# Summation Limits

1. Jun 4, 2009

### EngWiPy

Hello,

If we get a summation $$\sum_{r=a}^{b}$$, where a > b, how to treat this summation?

Regards

2. Jun 4, 2009

### CompuChip

I don't know if it is official notation, but I think it is usually interpret it as just

$$\sum_{r = b}^a$$

3. Jun 4, 2009

### CRGreathouse

Really? I'd interpret it as 0. That is, I take
$$\sum_{n=a}^bf(n)$$
as shorthand for
$$\sum_{n\in\mathbb{Z},a\le n\le b}f(n)$$

4. Jun 4, 2009

### EngWiPy

What is zero, the whole summation, or the index r?

5. Jun 4, 2009

### DrGreg

The whole summation.

To perform a sum, you start with zero, then for each value of n that satisfies the condition specified, you add f(n). In this case, there are no such values of n, so the answer remains zero.

That's my interpretation at least.

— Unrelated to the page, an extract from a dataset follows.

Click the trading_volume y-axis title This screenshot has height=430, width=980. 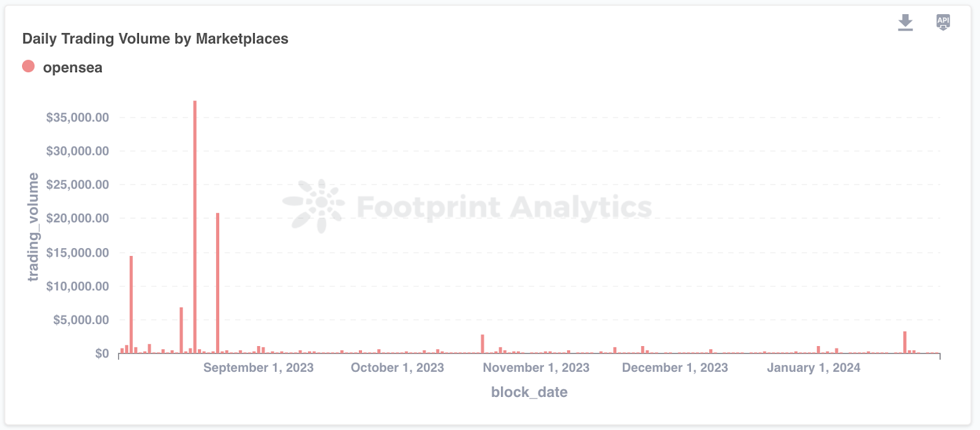click(x=33, y=227)
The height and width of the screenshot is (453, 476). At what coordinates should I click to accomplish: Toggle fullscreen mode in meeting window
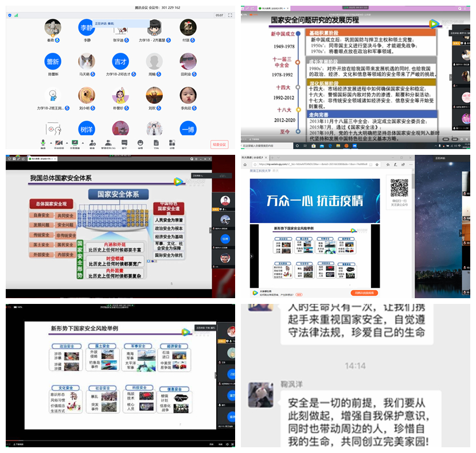point(228,15)
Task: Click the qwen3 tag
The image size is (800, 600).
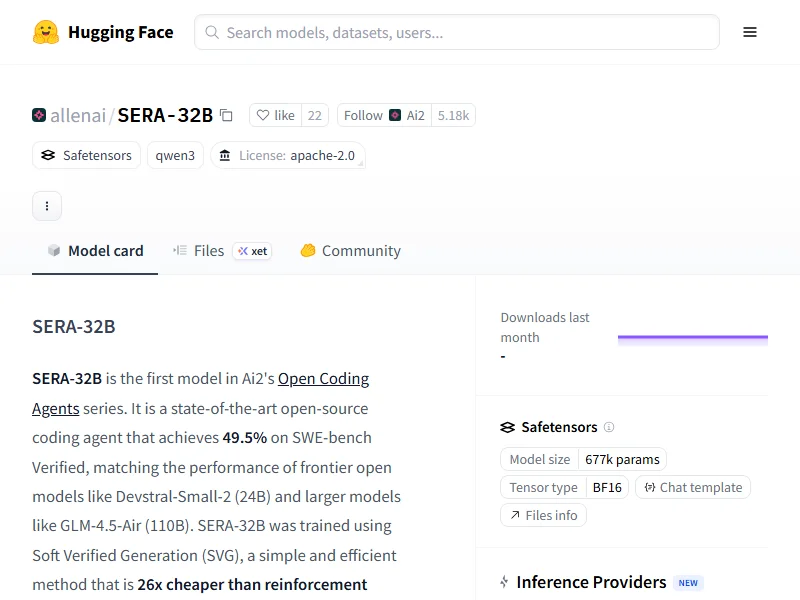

But there may be other opinions.

Incidentally, some computer languages such as C work similarly. A loop of the form for(n=10; n<0; n++) is never executed.

6. Jun 4, 2009

### Moo Of Doom

Most of the time, it's best to assume the summation is zero, but it really depends on your application. If a sum like this pops up somewhere for some reason, you should interpret it in context to see if it makes sense at all.

In some cases, for instance in finite calculus, it might be more useful to interpret it slightly differently. It is well known that

$$\int_a^b f(x) dx = -\!\!\!\int_b^a f(x) dx,$$

and since integrals are sort of like infinite sums, perhaps sums should work similarly. If $$a < b < c$$, we have

$$\sum_{k = a}^b f(k) + \sum_{k = b + 1}^c f(k) = \sum_{k = a}^c f(k).$$

It might be nice to extend this to cases other than $$a < b < c$$. For example, we would have

$$\sum_{k = a}^{b - 1} f(k) + \sum_{k = b}^a f(k) = \sum_{k = a}^a f(k) = f(a),$$

which would imply that

$$\sum_{k = b}^a = f(a) - \sum_{k = a}^{b - 1} = -\!\!\!\sum_{k = a + 1}^{b - 1}.$$

We would then have

$$\sum_{k = a}^{a - 1} f(k) = 0,$$

but

$$\sum_{k = a}^{a - 2} f(k) = -f(a - 1).$$

Which interpretation you should choose is up to the application.

Last edited: Jun 4, 2009